Eigendom is het recht om van een zaak het vrije genot te hebben en daarover op volstrekte wijze te beschikken.

  1. Een eigenaar kan, met behoud van zijn eigendomsrecht, het geheel of gedeeltelijke genotsrecht hiervan aan een ander verschaffen. Op welke twee manieren kan hij dit doen?

Door de verlening van een persoonlijk recht van die strekking, zoals bijvoorbeeld huur of bruikleen of door de vestiging van een beperkt zakelijk recht van die strekking, zoals bijvoorbeeld vruchtgebruik of erfpacht.

  1. Wat betekent het wanneer een eigenaar volstrekt bevoegd is?

Dat wil zeggen zonder de toestemming van een derde te behoeven, bevoegd om over zijn recht te beschikken.

  1. De begrippen ‘eigendom’ en ‘beschikkingsbevoegdheid’ zijn onlosmakelijk met elkaar verbonden. Leg dit uit.

Een eigenaar is altijd beschikkingsbevoegd, tenzij de wet hem die bevoegdheid ontneemt.

  1. Geef de definitie van het begrip handelingsbekwaamheid.

Hieronder verstaat men het vermogen om onaantastbare rechtshandelingen te kunnen verrichten.

  1. Geef de definitie van het begrip beschikkingsbevoegdheid.

Het vermogen om een zaak of enig goed te kunnen overdragen, met een beperkt recht te belasten of teniet te doen gaan.

  1. Er zijn twee manieren waardoor mede - eigendom kan ontstaan. Welke twee manieren zijn dit?

Erfopvolging en inbreng in een maatschap.

II Bezit en bezitsverschaffing

Vragen

  1. Wat wordt er voorkomen door het bezit in juridische zin te onderscheiden van de feitelijke heerschappij?

  2. Wat is houdt de stelregel van Julius Paulus in?

  3. Welke factoren spelen een rol bij het bepalen van het tijdsverloop dat nodig is om door middel van verkrijgende verjaring eigenaar te worden van een zaak?

  4. Wat bedoelt Julius Paulus met de regel dat “niemand de titel van zijn bezit 'voor zichzelf' kan, dat wil zeggen door een enkele wilsverandering, kan wijzigen”?

  5. Waarom kan, in zaken van bezitsverschaffing, de ‘nemo plus’-regel niet aan de orde zijn?

Antwoorden

  1. Wat wordt er voorkomen door het bezit in juridische zin te onderscheiden van de feitelijke heerschappij?

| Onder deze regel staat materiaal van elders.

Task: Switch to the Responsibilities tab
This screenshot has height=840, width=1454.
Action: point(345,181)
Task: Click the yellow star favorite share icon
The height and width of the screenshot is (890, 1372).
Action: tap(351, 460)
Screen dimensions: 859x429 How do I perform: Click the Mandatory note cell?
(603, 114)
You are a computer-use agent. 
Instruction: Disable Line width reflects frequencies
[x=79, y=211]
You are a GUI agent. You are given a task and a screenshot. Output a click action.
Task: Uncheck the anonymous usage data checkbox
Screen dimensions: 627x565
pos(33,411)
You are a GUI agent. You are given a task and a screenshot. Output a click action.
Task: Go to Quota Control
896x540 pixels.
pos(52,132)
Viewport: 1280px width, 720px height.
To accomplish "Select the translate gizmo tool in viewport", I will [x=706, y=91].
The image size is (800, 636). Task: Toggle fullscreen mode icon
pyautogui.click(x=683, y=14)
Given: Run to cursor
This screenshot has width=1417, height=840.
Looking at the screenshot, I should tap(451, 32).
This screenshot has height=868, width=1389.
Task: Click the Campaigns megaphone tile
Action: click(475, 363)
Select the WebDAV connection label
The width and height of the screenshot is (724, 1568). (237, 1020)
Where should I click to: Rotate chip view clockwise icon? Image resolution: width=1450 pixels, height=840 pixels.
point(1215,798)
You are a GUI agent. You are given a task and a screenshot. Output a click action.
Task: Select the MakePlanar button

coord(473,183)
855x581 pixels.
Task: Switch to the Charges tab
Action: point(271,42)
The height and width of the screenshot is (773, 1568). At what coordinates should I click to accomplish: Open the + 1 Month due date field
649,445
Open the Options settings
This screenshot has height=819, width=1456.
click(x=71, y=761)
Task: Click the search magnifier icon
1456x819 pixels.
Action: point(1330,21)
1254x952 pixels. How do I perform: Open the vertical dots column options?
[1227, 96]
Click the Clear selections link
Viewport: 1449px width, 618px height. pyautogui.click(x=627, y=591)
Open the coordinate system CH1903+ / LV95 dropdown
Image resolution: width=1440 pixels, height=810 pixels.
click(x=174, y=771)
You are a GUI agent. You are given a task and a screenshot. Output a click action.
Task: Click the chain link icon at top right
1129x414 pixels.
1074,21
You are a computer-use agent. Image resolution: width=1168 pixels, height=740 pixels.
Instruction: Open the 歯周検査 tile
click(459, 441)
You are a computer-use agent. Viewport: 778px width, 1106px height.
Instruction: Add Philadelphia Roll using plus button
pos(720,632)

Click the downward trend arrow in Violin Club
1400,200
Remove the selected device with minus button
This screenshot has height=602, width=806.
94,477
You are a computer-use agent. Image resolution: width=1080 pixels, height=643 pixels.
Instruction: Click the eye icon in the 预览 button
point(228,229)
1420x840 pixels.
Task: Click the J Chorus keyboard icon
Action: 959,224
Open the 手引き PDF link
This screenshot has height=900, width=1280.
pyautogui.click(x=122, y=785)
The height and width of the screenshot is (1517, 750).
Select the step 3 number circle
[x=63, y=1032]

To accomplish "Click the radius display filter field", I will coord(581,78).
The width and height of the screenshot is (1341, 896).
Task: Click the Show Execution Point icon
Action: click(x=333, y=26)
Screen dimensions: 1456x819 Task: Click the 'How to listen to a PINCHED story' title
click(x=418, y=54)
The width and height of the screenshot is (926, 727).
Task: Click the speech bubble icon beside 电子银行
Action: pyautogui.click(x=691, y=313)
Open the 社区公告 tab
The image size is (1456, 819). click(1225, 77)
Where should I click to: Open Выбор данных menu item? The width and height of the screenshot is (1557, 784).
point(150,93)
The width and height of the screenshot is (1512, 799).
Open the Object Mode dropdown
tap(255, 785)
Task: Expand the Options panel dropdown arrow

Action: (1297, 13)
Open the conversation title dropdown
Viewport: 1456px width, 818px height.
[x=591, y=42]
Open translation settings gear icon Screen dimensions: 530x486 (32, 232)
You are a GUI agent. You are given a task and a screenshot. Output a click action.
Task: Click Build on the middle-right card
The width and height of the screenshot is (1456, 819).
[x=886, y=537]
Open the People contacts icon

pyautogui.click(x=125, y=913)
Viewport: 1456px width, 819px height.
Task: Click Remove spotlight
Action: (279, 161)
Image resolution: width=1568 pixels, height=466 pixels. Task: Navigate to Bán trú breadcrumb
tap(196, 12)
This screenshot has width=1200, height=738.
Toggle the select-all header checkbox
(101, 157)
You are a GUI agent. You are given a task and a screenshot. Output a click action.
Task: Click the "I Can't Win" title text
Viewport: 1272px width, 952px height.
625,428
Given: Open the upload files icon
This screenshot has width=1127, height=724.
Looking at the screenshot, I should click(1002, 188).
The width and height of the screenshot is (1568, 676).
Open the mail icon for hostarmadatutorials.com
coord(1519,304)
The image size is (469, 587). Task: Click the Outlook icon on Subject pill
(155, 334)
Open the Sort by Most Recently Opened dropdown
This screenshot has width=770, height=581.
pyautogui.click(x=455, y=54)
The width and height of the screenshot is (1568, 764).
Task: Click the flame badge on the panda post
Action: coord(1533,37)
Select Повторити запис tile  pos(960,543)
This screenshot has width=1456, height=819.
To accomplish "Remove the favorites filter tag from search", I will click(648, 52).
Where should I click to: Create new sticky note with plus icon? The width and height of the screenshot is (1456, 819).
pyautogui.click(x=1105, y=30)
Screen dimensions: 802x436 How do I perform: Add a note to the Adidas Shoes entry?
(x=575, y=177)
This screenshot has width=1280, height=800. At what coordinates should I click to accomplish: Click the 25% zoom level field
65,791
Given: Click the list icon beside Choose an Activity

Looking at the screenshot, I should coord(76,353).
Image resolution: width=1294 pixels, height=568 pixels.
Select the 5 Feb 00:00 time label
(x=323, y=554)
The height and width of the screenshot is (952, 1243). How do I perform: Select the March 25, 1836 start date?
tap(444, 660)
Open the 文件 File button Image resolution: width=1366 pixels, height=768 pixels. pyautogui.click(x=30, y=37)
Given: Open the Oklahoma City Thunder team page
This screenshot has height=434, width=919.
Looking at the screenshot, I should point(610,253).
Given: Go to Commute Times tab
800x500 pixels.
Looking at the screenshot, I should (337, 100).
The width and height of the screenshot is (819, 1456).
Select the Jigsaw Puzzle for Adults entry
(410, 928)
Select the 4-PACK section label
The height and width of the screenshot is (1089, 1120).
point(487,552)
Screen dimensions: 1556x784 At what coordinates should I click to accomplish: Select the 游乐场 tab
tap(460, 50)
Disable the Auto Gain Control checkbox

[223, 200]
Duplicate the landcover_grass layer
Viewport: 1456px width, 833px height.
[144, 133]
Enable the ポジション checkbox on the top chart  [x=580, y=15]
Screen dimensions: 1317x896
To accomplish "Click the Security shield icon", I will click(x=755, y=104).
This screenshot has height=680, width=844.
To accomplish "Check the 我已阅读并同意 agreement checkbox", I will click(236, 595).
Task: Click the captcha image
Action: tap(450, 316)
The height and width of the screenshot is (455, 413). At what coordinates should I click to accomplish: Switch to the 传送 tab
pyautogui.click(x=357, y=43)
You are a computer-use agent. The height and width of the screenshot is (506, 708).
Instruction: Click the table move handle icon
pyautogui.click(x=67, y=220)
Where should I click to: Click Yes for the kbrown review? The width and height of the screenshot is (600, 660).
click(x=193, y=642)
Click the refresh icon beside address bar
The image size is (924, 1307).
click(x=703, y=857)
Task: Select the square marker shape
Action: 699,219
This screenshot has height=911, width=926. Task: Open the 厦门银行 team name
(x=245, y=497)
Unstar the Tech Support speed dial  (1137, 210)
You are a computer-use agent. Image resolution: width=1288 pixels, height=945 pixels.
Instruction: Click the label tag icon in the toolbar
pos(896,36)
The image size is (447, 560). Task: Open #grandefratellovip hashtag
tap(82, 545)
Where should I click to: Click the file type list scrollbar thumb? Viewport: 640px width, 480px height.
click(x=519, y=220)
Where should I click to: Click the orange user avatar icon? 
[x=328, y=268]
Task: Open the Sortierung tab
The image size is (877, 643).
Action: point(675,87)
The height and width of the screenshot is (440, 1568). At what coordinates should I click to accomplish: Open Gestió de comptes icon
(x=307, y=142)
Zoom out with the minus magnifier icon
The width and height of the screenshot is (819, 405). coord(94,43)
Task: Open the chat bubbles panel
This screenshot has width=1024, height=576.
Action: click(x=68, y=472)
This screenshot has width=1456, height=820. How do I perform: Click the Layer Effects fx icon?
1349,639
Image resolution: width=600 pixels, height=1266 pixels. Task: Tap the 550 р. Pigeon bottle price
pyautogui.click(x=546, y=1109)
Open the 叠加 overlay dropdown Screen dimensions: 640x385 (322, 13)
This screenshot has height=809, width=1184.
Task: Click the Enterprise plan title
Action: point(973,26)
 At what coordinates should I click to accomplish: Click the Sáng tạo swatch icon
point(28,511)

Dat men altijd de feitelijke macht zou moeten hebben, en dus op verkrijgende verjaring zou stuiten door het uitlenen of verhuren van de zaak.

  1. Wat is houdt de stelregel van Julius Paulus in?

Dat het bezit weliswaar feitelijk (corpore) wordt verkregen, maar dat men het enkel en alleen door de wil (animo) behoudt.

  1. Welke factoren spelen een rol bij het bepalen van het tijdsverloop dat nodig is om door middel van verkrijgende verjaring eigenaar te worden van een zaak?

De aard van de zaak (roerend of onroerend) en de titel waarop men het bezit heeft verkregen (bijvoorbeeld nalatenschap of koop).

  1. Wat bedoelt Julius Paulus met de regel dat “niemand de titel van zijn bezit 'voor zichzelf' kan, dat wil zeggen door een enkele wilsverandering, kan wijzigen”?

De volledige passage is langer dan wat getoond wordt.